Dialogue | |
Type: | Studio |
Artist: | Bobby Hutcherson |
Cover: | Hutcherson Dialogue.jpg |
Released: | September 1965[1] |
Recorded: | April 3, 1965 |
Studio: | Van Gelder Studio, Englewood Cliffs, NJ |
Genre: | Post-bop, modal jazz, avant-garde jazz |
Length: | 45:21 |
Label: | Blue Note BST 84198 |
Producer: | Alfred Lion |
Prev Title: | The Kicker |
Prev Year: | 1963 |
Next Title: | Components |
Next Year: | 1965 |
Dialogue is an album by jazz vibraphonist Bobby Hutcherson, released on the Blue Note label in 1965. This was Hutcherson's first LP released as bandleader (an earlier session, The Kicker, has since been issued on CD by Blue Note) following work with Eric Dolphy. The album features four Andrew Hill compositions and two Joe Chambers pieces. It has received widespread critical acclaim and is considered by most critics one of Hutcherson's greatest achievements.
Written in an 8/4 Latin style, the opener, "Catta", is the most conventional piece on the album (as drummer Chambers said in the liner notes; "conventional?").[2] "Idle While" is a lyrical waltz provided by Chambers. "Les Noirs Marchent", meaning "The Blacks are marching" is a militaristic style song using collective improvisation.[2] "Dialogue" is the most free in nature, with an ominous opening phrase played by Hutcherson, before the others proceed to abandon the idea of a solo. "Ghetto Lights" was written whilst Bobby was at Hill's house and was inspired by a tune played by Hill's wife, Laverne. As Hutcherson recounted, "some of her tunes had a real ghetto feel".[3] "Jasper" was originally released on the 1968 record Spiral.
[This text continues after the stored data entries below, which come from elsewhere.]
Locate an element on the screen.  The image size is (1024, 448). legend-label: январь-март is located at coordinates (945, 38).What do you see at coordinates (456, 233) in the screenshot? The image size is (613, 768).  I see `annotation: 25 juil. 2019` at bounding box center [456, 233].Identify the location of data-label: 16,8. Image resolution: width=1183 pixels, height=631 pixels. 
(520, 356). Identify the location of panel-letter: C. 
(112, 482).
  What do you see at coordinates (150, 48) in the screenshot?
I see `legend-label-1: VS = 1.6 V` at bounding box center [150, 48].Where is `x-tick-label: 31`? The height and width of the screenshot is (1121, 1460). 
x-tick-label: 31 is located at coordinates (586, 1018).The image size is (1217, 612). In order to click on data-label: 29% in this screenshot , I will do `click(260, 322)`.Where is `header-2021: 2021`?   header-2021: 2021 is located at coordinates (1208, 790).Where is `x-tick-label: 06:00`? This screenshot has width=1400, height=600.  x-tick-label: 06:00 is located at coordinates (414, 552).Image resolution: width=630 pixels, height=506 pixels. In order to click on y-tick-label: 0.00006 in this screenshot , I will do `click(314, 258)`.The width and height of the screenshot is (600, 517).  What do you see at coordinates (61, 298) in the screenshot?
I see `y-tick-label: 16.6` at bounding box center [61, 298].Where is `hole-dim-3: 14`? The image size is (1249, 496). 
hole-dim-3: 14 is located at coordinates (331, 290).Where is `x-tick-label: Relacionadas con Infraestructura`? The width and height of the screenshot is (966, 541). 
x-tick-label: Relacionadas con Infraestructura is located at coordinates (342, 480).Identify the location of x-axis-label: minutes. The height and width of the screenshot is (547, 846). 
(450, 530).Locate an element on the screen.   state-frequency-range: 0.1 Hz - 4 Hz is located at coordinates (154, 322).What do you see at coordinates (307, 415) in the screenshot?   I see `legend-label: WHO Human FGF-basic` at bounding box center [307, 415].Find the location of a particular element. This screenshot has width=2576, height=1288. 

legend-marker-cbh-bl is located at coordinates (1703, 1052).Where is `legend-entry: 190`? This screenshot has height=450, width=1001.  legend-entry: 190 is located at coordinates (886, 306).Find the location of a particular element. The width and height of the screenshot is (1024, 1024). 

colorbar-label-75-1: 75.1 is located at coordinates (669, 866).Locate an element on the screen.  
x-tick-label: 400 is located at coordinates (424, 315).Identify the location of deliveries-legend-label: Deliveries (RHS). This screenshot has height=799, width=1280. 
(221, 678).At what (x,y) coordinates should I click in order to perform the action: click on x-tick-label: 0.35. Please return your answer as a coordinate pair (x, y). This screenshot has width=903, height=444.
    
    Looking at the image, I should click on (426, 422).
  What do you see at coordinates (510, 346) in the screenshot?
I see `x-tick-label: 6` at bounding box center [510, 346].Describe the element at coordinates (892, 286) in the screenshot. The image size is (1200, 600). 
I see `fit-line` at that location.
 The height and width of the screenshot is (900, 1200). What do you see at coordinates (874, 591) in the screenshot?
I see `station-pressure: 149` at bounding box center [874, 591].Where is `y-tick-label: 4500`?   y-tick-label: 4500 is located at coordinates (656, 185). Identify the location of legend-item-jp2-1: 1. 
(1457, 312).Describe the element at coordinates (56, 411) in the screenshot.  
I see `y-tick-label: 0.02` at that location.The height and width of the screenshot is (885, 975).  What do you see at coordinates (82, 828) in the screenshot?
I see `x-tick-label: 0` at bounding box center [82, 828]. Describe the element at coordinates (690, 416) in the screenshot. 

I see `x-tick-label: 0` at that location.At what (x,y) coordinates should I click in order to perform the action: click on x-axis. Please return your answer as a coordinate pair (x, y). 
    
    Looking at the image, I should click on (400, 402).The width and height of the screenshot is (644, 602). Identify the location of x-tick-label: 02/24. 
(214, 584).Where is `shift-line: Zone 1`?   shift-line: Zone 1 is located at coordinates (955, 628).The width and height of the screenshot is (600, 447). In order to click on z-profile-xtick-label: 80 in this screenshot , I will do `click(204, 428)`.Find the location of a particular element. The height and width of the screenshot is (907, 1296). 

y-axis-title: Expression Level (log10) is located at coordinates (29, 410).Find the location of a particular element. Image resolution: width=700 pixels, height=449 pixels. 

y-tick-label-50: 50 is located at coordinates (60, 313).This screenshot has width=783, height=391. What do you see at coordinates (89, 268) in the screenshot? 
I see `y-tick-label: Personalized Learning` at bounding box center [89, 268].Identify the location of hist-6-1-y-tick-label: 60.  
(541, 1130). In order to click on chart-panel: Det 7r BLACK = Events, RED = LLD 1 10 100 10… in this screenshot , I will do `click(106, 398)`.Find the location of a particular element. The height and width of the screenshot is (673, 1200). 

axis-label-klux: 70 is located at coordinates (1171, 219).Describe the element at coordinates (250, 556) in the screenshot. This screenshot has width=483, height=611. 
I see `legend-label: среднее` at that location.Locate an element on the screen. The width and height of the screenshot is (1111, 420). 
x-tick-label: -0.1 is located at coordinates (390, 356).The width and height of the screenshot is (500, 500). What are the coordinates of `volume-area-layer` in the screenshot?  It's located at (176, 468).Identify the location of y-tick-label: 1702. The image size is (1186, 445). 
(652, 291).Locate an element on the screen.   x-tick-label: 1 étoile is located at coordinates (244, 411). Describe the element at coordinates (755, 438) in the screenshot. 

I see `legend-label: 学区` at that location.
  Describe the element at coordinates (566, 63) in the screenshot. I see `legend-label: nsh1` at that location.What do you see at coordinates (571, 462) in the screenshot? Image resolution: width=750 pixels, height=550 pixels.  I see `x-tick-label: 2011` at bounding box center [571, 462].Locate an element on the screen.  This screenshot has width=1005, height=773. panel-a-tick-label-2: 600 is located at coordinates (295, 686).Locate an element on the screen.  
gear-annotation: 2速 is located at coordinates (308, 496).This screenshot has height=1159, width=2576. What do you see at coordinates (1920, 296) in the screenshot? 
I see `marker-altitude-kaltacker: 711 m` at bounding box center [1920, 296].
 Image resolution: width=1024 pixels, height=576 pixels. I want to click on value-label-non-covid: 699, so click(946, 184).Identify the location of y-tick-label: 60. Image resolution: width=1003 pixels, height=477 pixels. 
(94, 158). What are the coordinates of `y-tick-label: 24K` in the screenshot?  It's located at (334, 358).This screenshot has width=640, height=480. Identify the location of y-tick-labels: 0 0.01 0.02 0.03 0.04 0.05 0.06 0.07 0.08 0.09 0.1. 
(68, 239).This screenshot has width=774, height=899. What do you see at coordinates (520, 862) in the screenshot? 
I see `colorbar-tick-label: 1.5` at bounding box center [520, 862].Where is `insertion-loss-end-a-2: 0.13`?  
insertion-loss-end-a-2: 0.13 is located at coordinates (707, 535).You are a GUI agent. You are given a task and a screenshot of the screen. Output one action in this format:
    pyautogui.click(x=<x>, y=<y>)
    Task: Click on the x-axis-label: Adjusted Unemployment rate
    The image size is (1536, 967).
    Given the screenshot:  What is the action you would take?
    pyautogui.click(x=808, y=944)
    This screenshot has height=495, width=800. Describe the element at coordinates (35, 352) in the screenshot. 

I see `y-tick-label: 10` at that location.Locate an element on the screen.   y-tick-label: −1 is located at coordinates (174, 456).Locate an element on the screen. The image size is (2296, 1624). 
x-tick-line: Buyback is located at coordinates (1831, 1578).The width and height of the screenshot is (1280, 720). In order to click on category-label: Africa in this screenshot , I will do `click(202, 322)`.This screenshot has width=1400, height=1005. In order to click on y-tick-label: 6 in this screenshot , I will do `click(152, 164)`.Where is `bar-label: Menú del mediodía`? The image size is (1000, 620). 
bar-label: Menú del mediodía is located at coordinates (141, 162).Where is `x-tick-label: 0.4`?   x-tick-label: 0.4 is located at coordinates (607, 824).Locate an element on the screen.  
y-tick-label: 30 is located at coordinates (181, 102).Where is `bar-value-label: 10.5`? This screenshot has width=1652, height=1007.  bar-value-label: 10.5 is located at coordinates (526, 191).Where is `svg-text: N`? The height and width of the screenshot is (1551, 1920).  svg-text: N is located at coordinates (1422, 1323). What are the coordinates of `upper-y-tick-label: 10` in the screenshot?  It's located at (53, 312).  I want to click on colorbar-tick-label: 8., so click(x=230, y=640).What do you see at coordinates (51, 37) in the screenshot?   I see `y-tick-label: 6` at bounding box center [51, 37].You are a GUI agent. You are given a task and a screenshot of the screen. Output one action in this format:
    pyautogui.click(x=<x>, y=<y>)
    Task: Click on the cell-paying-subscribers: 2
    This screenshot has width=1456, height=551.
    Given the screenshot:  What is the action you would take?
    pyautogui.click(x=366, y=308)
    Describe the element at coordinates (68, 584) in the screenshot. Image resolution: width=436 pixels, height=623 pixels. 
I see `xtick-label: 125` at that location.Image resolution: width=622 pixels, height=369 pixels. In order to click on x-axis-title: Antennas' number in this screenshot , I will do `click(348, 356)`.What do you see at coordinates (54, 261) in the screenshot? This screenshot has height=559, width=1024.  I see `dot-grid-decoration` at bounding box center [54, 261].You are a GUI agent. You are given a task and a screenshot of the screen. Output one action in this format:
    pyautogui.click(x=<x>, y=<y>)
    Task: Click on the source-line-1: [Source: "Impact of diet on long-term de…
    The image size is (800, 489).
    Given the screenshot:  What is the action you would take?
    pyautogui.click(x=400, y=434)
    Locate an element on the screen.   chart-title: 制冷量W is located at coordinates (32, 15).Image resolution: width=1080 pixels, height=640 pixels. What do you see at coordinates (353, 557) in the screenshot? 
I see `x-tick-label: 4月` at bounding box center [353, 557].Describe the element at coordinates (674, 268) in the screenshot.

The Penguin Guide to Jazz awarded it the maximum four stars, as well as the special "crown" accolade in the first and second editions. According to the authors: "Dialogue stands head and shoulders above [Hutcherson's other classic Blue Note dates]. Drawing on some of the free-harmonic and -rhythmic innovations developed on Eric Dolphy's Out to Lunch (on which Hutcherson played), he began to develop a complex contrapuntal style that involved parallel melodies rather than unisons and complex rhythmic patterns which he conceived... as focal points round which the musicians operated."[4] AllMusic's Steve Huey gave the album five stars as well writing: "Dialogue remains Hutcherson's most adventurous, "outside" album, and while there are more extensive showcases for his playing, this high-caliber session stands as arguably his greatest musical achievement".